By Kimi Murakami
In a decision issued last year, the GAO denied the protest of Maersk Line, Limited, of Norfolk, Virginia (“Maersk”), a large business, which challenged the decision of the Department of the Navy, Military Sealift Command (“MSC”) to conduct the procurement for cargo transportation services in accordance with the small business set-aside requirements of the Federal Acquisition Regulation (“FAR”) Part 19. Maersk Line, Limited, B-410280 (December 1, 2014).
Maersk argued that the agency erroneously applied the set-aside rules because the work under the procurement was to be performed outside of the United States and, therefore, FAR Part 19 should not apply. According to the FAR, Part 19 applies “only in the United States or its outlying areas.” FAR § 19.000(b).

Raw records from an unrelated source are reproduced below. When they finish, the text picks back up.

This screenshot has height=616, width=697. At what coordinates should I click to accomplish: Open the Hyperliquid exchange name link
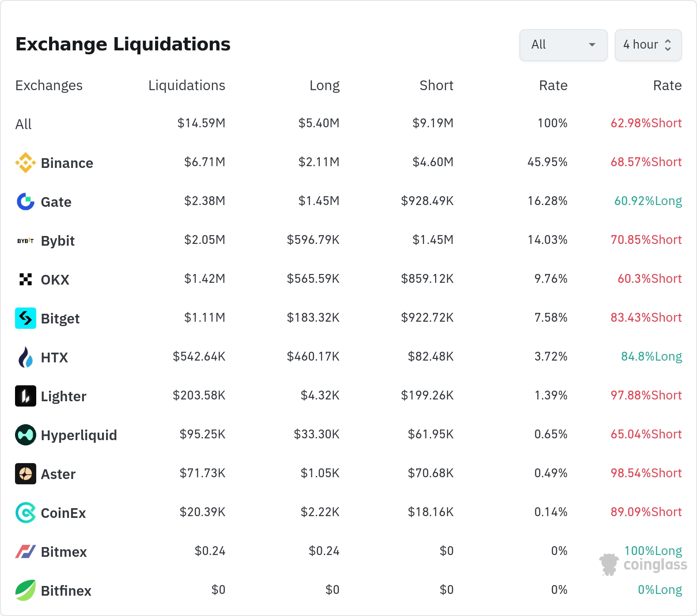(79, 435)
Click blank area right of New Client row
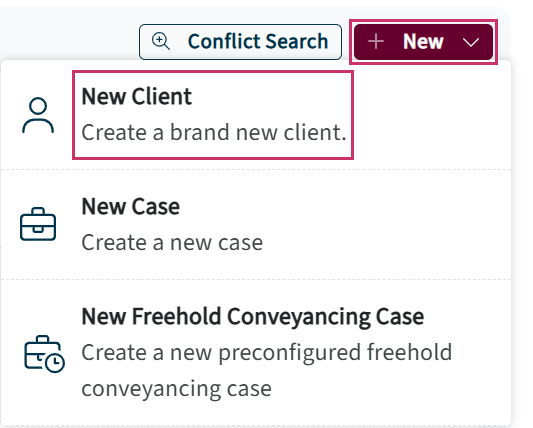 (x=432, y=115)
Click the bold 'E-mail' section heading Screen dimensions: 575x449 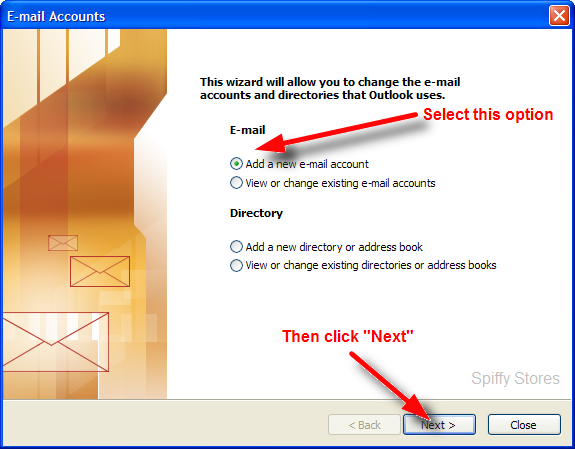click(x=248, y=130)
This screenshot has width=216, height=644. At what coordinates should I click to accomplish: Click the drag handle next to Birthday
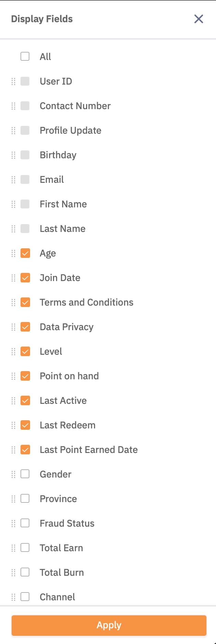click(x=14, y=155)
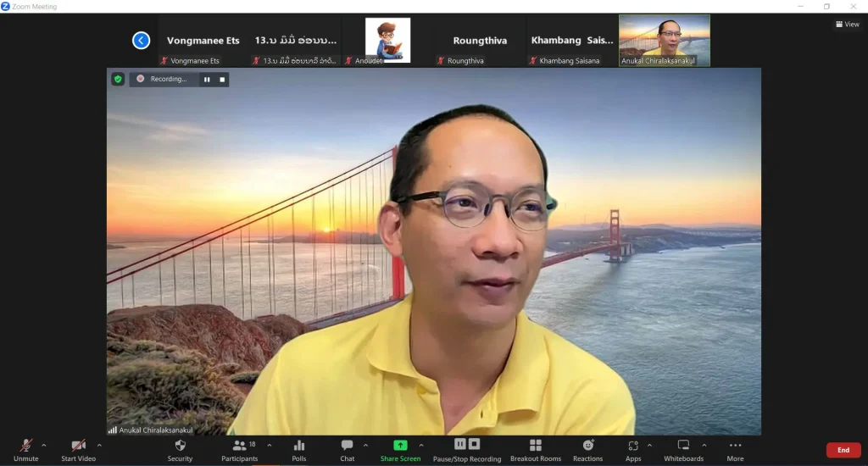Click the green encryption shield icon
868x466 pixels.
click(118, 79)
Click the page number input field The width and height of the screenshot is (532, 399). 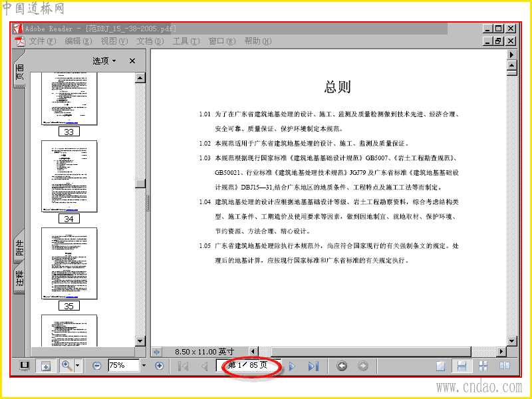pyautogui.click(x=248, y=365)
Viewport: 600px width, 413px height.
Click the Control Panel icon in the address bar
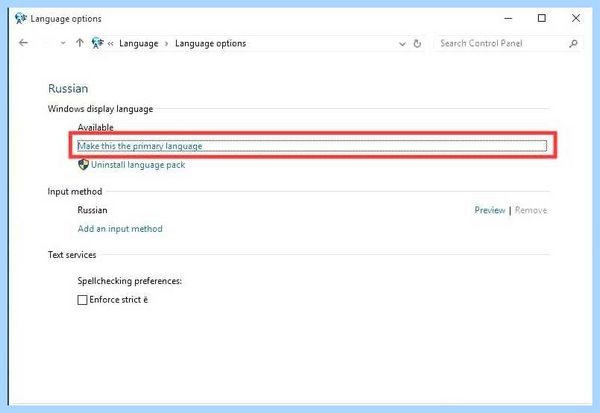click(98, 43)
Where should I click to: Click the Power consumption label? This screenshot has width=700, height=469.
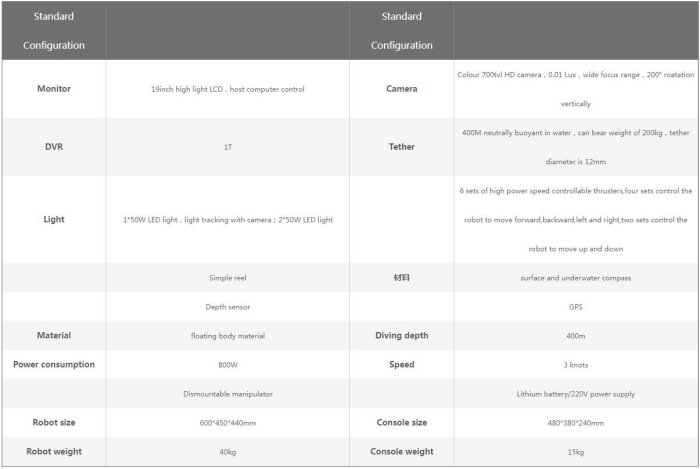[x=54, y=364]
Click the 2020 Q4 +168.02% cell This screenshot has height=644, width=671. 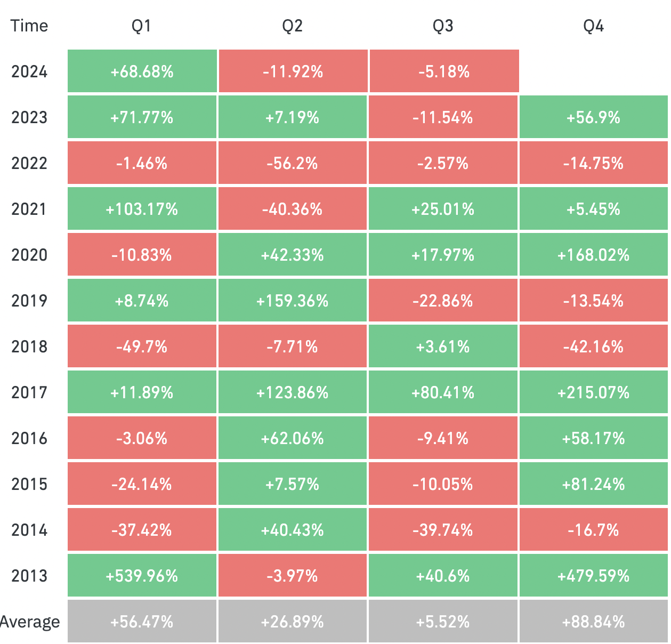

Under the facts of the Maersk case, the RFP asked cargo transportation concerns to submit bids to transport cargo. The agency stated that the vessel will visit ports worldwide depending upon the needs of national security. The vessel was to begin in Sunny Point, NC for loading, then move to selected ports within the continental US and then sail to Saipan in the U.S. territory of the Northern Mariana Islands. The vessel was slated to move cargo, depending on the mission, around the Pacific theatre and at the end of the contract offload back at Sunny Point.
The GAO disagreed with the protester finding that it was not unreasonable to apply the set-aside rules because some of the work was to be performed in the United States.
According to the GAO, the protest was denied on the grounds that “the procurement will be partially performed in the U.S. and partially performed overseas.” Maersk, supra. The GAO found that it was reasonable for MSC to determine that FAR part 19 would apply because there is no specific percentage specified as to how much work must be performed in the United States or its outlying territories for FAR Part 19 to apply. Id. According to the decision:
Our decision here finds that MSC’s determination regarding the place of performance was reasonable in light of the absence of specific guidance in the FAR defining the percentage of performance that must take place within the U.S. or its outlying territories in order for FAR part 19 to apply.
Id., emphasis added.
It was reasonable for MSC to apply the set-aside rules to the procurement, the GAO determined, because “we find no basis to conclude that the agency unreasonably concluded that this this procurement would be performed, at least in part, in the United States and its outlying areas for purposes of FAR part 19.” Id.; see Latvian Connection General Trade & Construction, LLC, B-408633 (September 18, 2013) (procurement conducted outside the United States and work performed outside of the United States and therefore the agency acted reasonably not to set aside the RFQ for small business concerns).
Based on this decision, therefore, if any part of the work–no matter how small–is performed in the United States, FAR Part 19 applies.